В работе было сделано и ещё одно важное наблюдение: невирапин (nevirapine) — противовирусный препарат, связывающийся в основании субдомена «большого пальца» обратной транскриптазы ВИЧа (рис. 2а) и ингибирующий фермент, — увеличивает частоту переходов ОТ между «полимеразной» и «РНКазной» ориентациями фермента в составе комплекса с гетеродуплексом РНК/ДНК. Это взаимодействие, меняющее сродство разных форм фермента к субстрату, может лежать в основе механизма действия подобных препаратов, — что уже, впрочем, обсуждалось и ранее [6], [7].

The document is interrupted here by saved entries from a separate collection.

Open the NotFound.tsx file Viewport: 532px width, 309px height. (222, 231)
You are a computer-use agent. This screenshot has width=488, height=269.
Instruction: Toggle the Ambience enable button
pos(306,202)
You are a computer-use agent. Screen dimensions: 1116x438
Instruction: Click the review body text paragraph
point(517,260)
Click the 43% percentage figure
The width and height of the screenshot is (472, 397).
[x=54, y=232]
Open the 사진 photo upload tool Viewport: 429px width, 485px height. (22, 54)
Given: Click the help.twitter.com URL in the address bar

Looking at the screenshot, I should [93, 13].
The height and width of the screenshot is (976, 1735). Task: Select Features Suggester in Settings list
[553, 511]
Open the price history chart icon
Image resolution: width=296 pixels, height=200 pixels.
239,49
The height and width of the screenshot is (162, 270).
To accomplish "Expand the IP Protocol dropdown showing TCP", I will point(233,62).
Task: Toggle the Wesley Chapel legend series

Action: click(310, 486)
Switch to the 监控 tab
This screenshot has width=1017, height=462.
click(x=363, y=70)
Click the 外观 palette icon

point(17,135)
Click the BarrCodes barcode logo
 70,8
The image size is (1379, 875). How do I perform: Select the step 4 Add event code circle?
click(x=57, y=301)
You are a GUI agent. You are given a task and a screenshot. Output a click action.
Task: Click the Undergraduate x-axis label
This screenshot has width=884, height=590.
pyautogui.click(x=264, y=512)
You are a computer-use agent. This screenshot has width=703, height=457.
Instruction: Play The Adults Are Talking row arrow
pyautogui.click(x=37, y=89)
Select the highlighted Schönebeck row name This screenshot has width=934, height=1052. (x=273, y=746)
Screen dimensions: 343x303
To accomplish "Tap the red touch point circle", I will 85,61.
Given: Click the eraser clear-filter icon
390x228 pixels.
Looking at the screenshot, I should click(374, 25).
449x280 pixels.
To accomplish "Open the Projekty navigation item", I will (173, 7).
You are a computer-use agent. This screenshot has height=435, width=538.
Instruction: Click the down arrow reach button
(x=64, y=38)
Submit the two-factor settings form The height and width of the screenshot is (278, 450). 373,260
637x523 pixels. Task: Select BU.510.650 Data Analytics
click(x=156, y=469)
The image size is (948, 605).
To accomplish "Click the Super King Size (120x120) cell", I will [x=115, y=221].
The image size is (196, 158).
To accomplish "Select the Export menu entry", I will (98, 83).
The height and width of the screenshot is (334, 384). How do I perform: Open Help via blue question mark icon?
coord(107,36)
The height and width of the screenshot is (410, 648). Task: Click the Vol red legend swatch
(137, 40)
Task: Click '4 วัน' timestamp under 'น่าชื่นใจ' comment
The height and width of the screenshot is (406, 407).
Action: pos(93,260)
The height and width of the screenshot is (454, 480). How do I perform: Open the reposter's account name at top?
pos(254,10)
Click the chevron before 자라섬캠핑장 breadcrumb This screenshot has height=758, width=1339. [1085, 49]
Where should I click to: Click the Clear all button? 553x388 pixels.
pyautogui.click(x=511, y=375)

Работа Аббонданзиери наглядно показывает необходимость понимания того, как ориентационная динамика обратной транскриптазы связана с активностью этого белкá. Их открытие, кроме того, ставит вопрос, не возникает ли примеров подобной «молекулярной акробатики» на более ранних этапах работы ОТ — при связывании тРНК в качестве праймера для синтеза «минусовой» ДНК-цепи? Другой вопрос — для всех ли ферментов, обладающих более чем одной функцией, характерно такое ориентационное поведение? В качестве примеров подобных белков можно привести ДНК-полимеразу, которая, помимо своей основной функции, имеет и неполимеразную активность, или другие ферменты, «должности» которых связаны с нуклеиновыми кислотами, — хеликазы, лигазы, топоизомеразы, интегразы и эндонуклеазы рестрикции. Какими бы не были ответы на эти вопросы, относительно обратной транскриптазы уже понятно, что этот фермент оказался намного более «гибким» в работе с нуклеиновыми кислотами, чем можно было предположить ранее.
Литература
- Elio A. Abbondanzieri, Gregory Bokinsky, Jason W. Rausch, Jennifer X. Zhang, Stuart F. J. Le Grice, Xiaowei Zhuang. (2008). Dynamic binding orientations direct activity of HIV reverse transcriptase. Nature. 453, 184-189;
- Stefan G. Sarafianos, Kalyan Das, Chris Tantillo, Arthur D. Clark, Jianping Ding, et. al.. (2001). Crystal structure of HIV-1 reverse transcriptase in complex with a polypurine tract RNA:DNA. EMBO J. 20, 1449-1461;
- A. Jacobo-Molina, J. Ding, R. G. Nanni, A. D. Clark, X. Lu, et. al.. (1993). Crystal structure of human immunodeficiency virus type 1 reverse transcriptase complexed with double-stranded DNA at 3.0 A resolution shows bent DNA.. Proceedings of the National Academy of Sciences. 90, 6320-6324;
- H. Huang. (1998). Structure of a Covalently Trapped Catalytic Complex of HIV-1 Reverse Transcriptase: Implications for Drug Resistance. Science. 282, 1669-1675;
- Peter R Meyer, Suzanne E Matsuura, A.Mohsin Mian, Antero G So, Walter A Scott. (1999). A Mechanism of AZT Resistance. Molecular Cell. 4, 35-43;
- Chockalingam Palaniappan, Jin K. Kim, Michele Wisniewski, Philip J. Fay, Robert A. Bambara. (1998). Control of Initiation of Viral Plus Strand DNA Synthesis by HIV Reverse Transcriptase. J. Biol. Chem.. 273, 3808-3816;
- Jay A. Grobler, Geetha Dornadula, Michele R. Rice, Amy L. Simcoe, Daria J. Hazuda, Michael D. Miller. (2007). HIV-1 Reverse Transcriptase Plus-strand Initiation Exhibits Preferential Sensitivity to Non-nucleoside Reverse Transcriptase Inhibitorsin Vitro. J. Biol. Chem.. 282, 8005-8010;
- Eddy Arnold, Stefan G. Sarafianos. (2008). Molecular biology: An HIV secret uncovered. Nature. 453, 169-170.